To carry the metaphor home, he explains that in the U.S. alone, around 35,000–40,000 new songs are released each year, but the market capacity for hits is only about 20. “That’s an ocean of failure,” he says. “It’s the same on the tech front. The big billion-dollar wins are extremely few and far between—more a freak of nature than a planned endeavor. You need to recognize that, as a tech entrepreneur, you are an artist of technology, and your friends and family need to support you as such. You have to see it as an evolving career and persevere through a long spiral of diminishing failures, constantly fine-tuning your vision and execution chops.

“This is where the SABLE Accelerator is such a great initiative. As a young up-and-coming tech entrepreneur, it’s vital that you get plugged into a group that appreciates who you are, understands what you need and gives you the best opportunity to hone your capabilities [and] realize your vision.

“SABLE is a perfect manifestation of what my goal was in returning to Africa. Most of the techies in South Africa come out of universities. This usually means they tend to be more regimented and calculating than their US counterparts. They need to become more aggressive [and] less risk and failure averse, especially if they aim to break into the US scene.

“I really see getting your technology built and your vision realized as mental street fighting, and given my own experiences, I think I can help provide local tech entrepreneurs with some guidance as they confront the demons that pop up in their paths. I’ve been there, and I believe I can assist in a number of ways to overcome or skirt obstacles, many of which are not tech-related at all.
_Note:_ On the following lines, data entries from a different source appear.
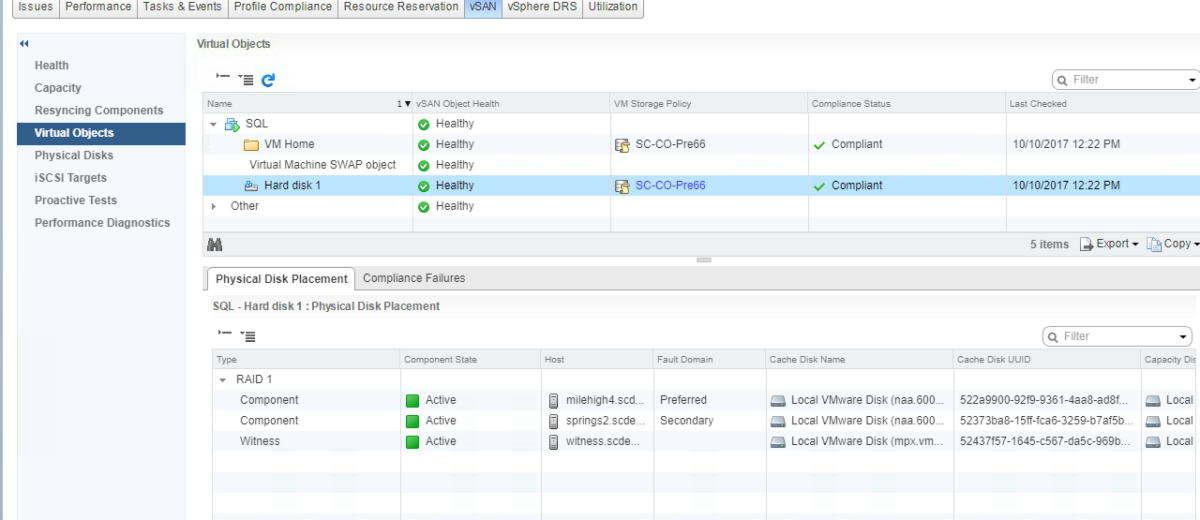This screenshot has height=520, width=1200.
Task: Switch to the Compliance Failures tab
Action: [413, 278]
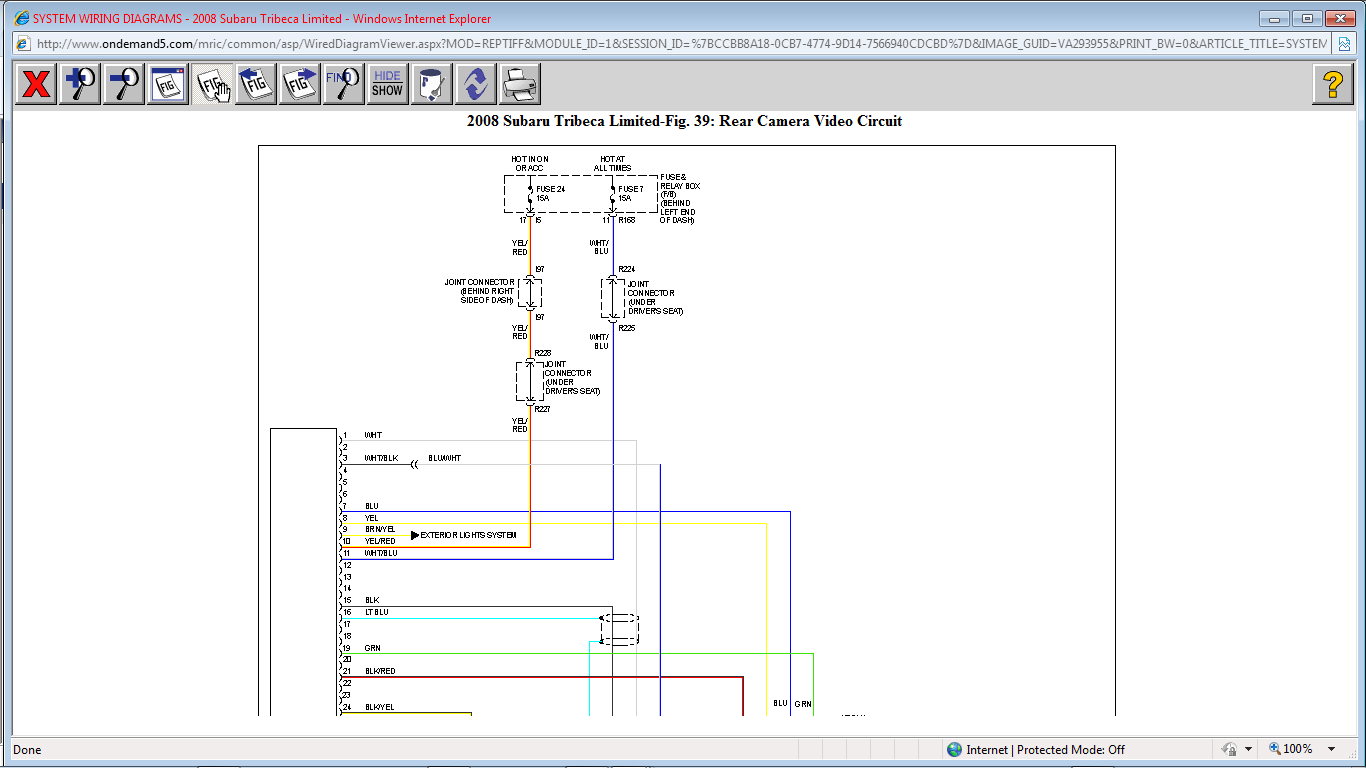Select the hand pan figure tool
This screenshot has width=1366, height=768.
(212, 84)
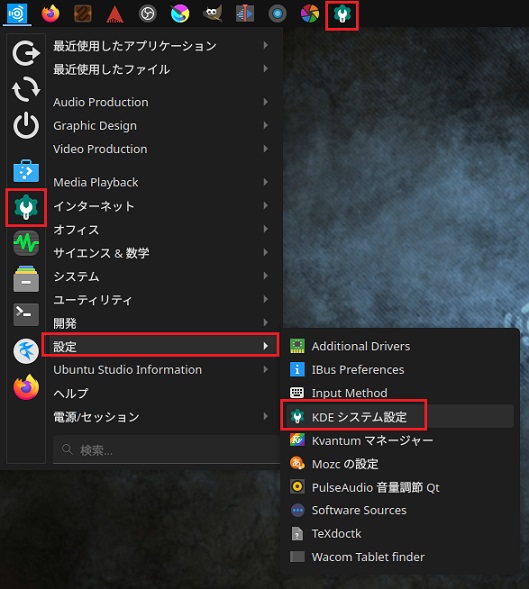Open System Monitor icon in sidebar

click(26, 243)
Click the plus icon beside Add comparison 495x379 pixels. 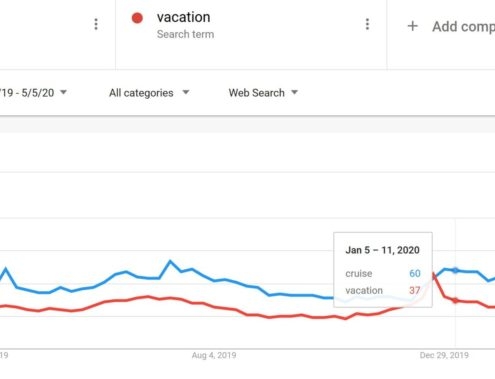point(413,26)

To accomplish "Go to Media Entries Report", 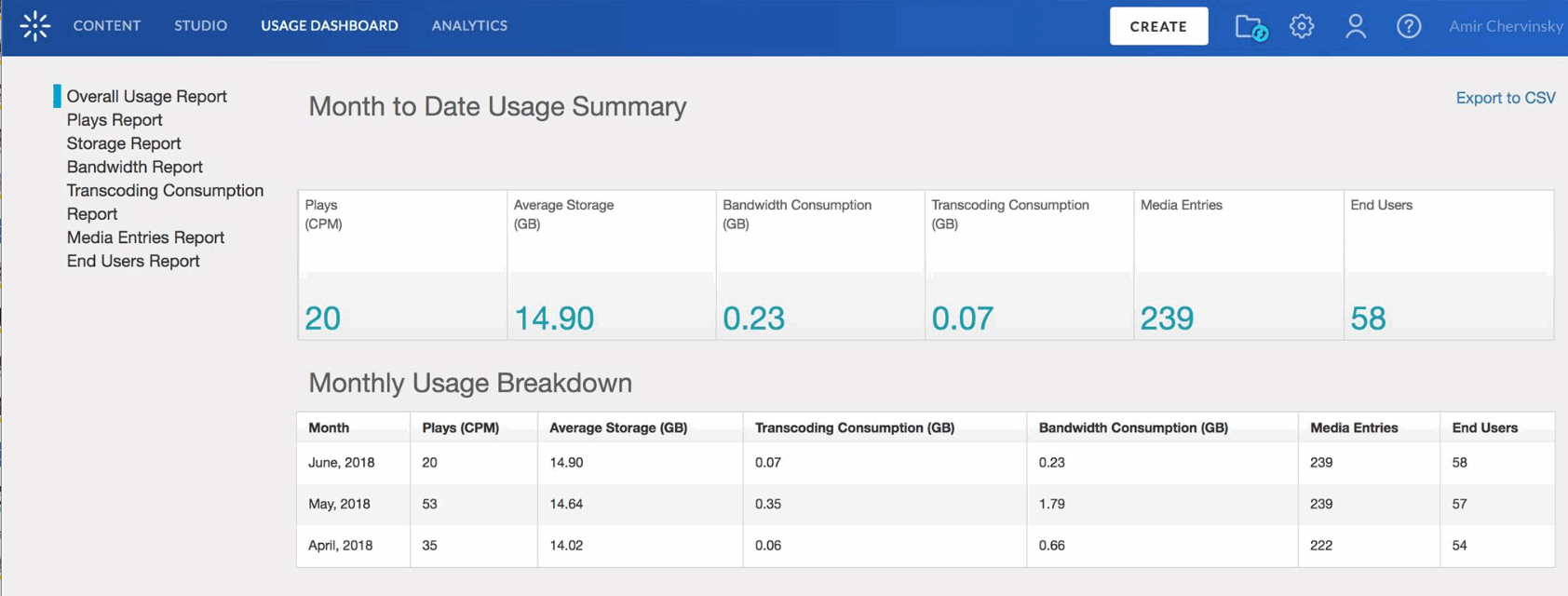I will click(x=145, y=237).
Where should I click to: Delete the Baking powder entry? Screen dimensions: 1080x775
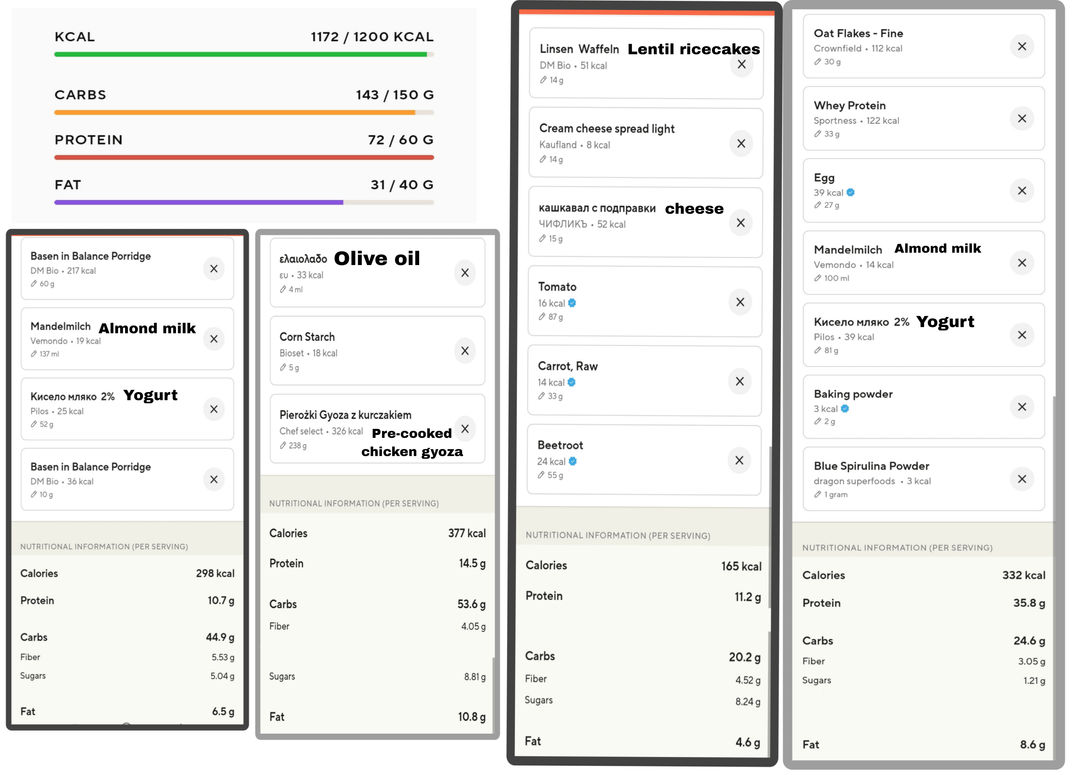pyautogui.click(x=1021, y=407)
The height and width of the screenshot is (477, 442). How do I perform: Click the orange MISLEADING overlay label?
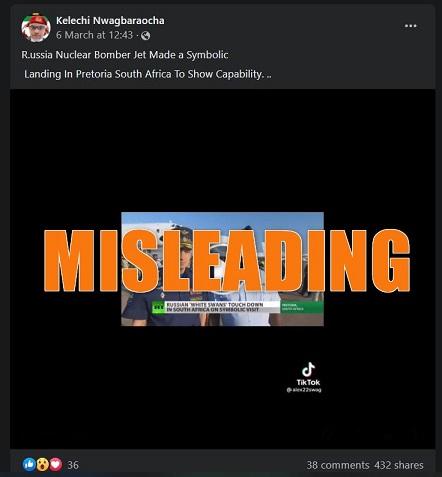(x=227, y=261)
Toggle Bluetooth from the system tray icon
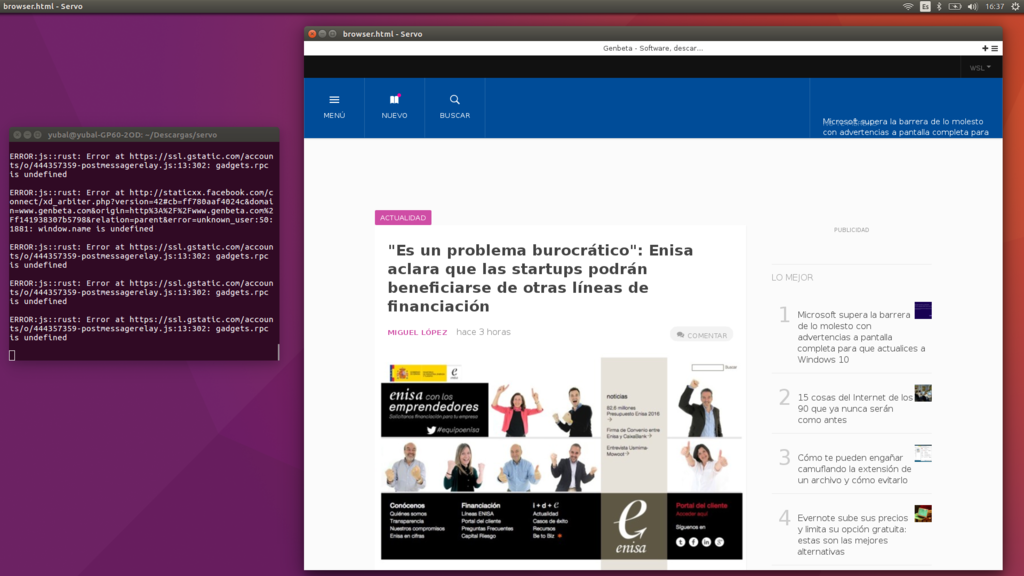This screenshot has height=576, width=1024. pos(939,7)
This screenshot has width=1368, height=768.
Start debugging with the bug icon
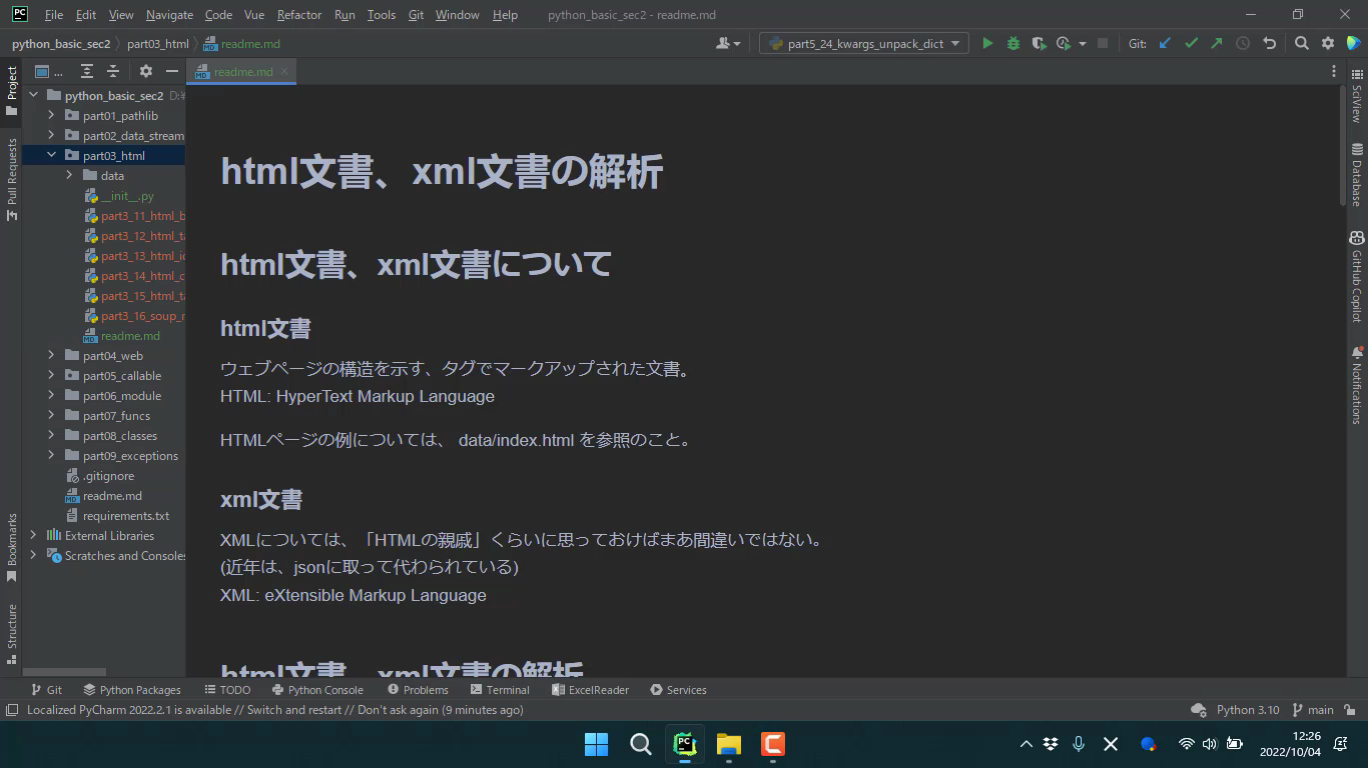point(1013,43)
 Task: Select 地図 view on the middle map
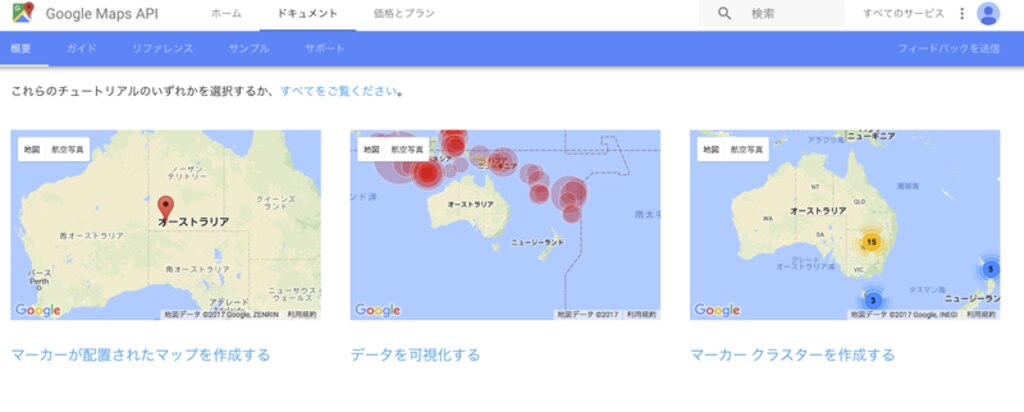click(371, 150)
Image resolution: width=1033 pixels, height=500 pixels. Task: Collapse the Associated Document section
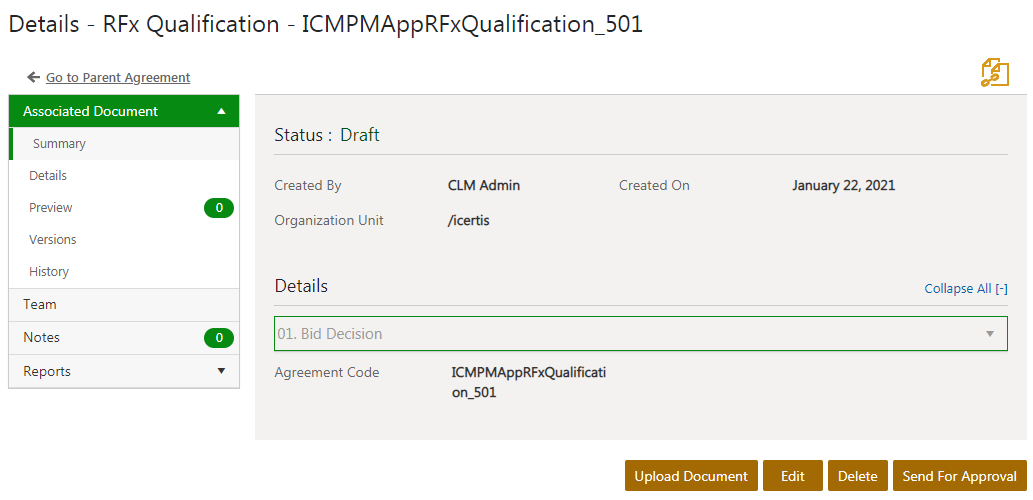pyautogui.click(x=221, y=111)
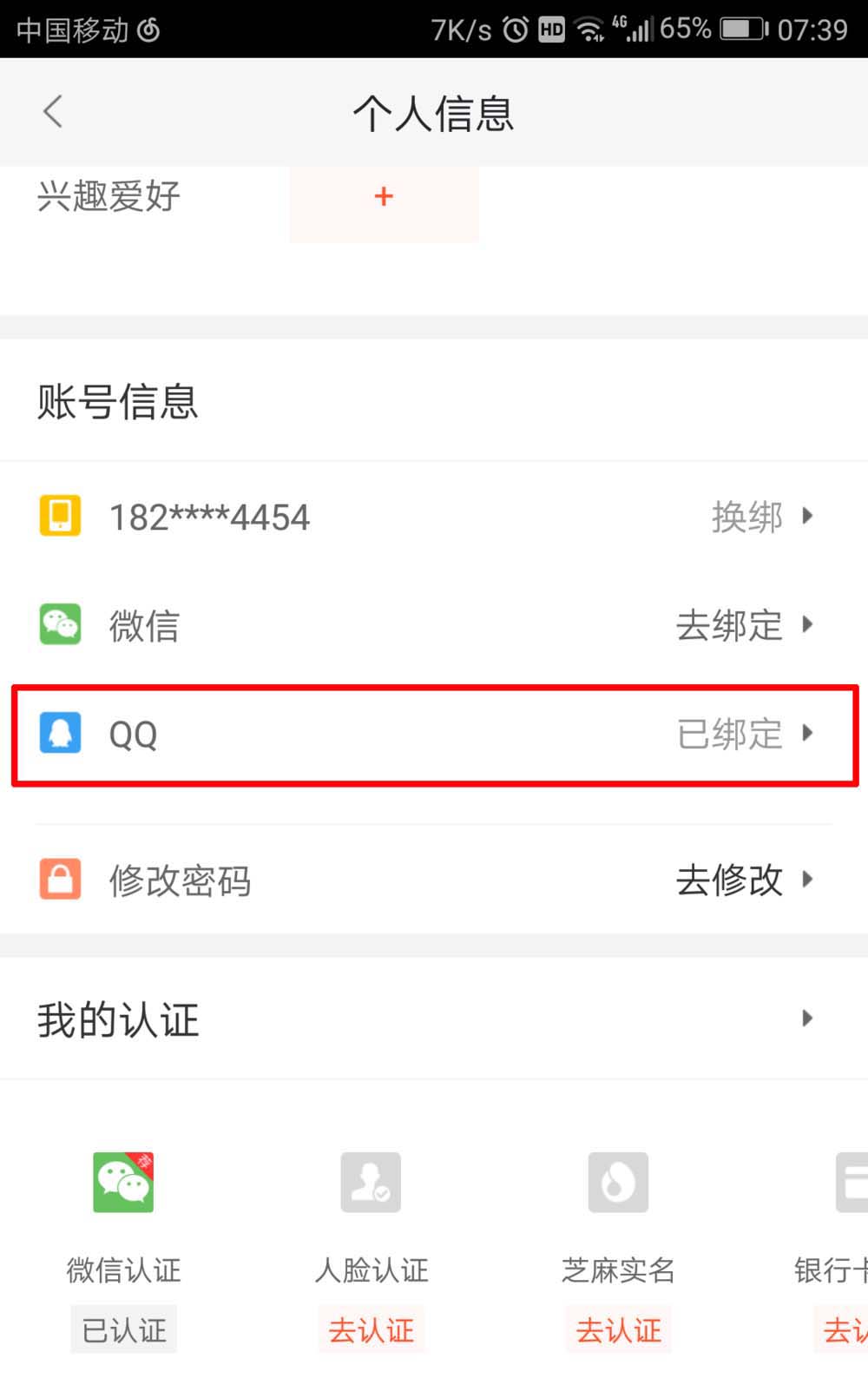Tap the arrow next to 换绑
Viewport: 868px width, 1398px height.
click(x=808, y=516)
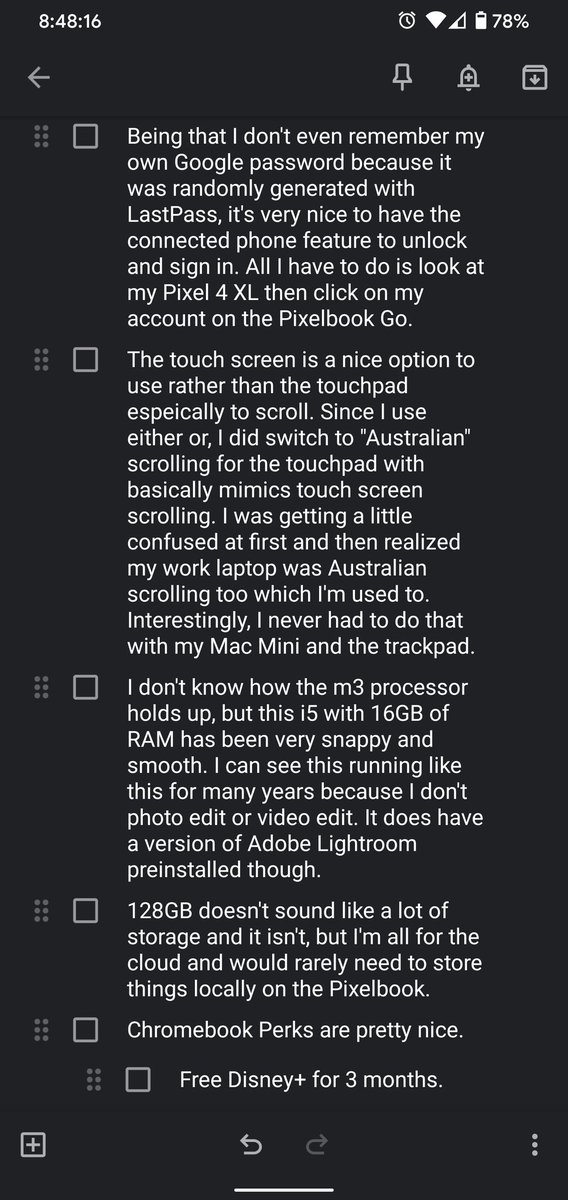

“The bottom line is that your vision or concept is just the starting point. Don’t get hung up on filing a patent. I have 10 and not a penny from one. You will need to quickly identify and accept that people may not use your technology in the way you intended. Then, once you have proven that ‘the dogs will eat your dog food,’ sales and marketing [are] likely the only lift from the basement to the penthouse. And on your way up, you will have to learn to pivot fast enough to stay ahead of the dozens of copycats that will quickly seize upon your early successes. It is very rare for an entrepreneur to be a technologist, a product person, a marketer and a solid businessperson. Learn who you are, and find partners to fill in the holes with people who will watch your back from [the time] you get your first money to when you get your first buy-out offer. It is through this entire entrepreneurial lifecycle that SABLE can be an essential ally to South African tech entrepreneurs who want to play in the bigger markets.”

About Anthony Stonefield

Anthony Stonefield is a seasoned innovation executive and currently serves as Managing Director of GMG Investment Management at Gramercy Private Equity. He has 20 years of front-line entrepreneurial experience spanning a wide range of areas, including digital media, social messaging, gaming, mobile health and eLearning, in addition to mobile location-based services across the U.S., Europe, Far East and Sub-Sahara Africa

He is a co-founder of Emotive Communications Inc. and served as its Chairman of the Board and Chief Executive Officer, where he managed the deployment of a consumer application. Stonefield also co-founded InfoSpace Media Studios in 1994 and serves as its Chief Strategy Officer. Until late 2012, he led Nokia’s MEA region efforts to manage the value-added services ecosystem and developer relations. He is a technology pioneer and serial entrepreneur of 18 years, designing and producing successful interactive media applications for the telecom industry. He previously served as the Chief Executive Officer of Moviso LLC. He has conceived and produced applications for networked media development, distribution and marketing, including pioneering downloadable song distribution and popularizing and expanding the worldwide ringtone market. He is a member of numerous advisory boards, including GoMetro, e-Classroom, UWIN, Vicinity Media, Africa4ward, Virtual Mobile Tech, Smart Science Networks and more. Stonefield earned a bachelor's degree in natural science and biology from the University of California–Santa Cruz.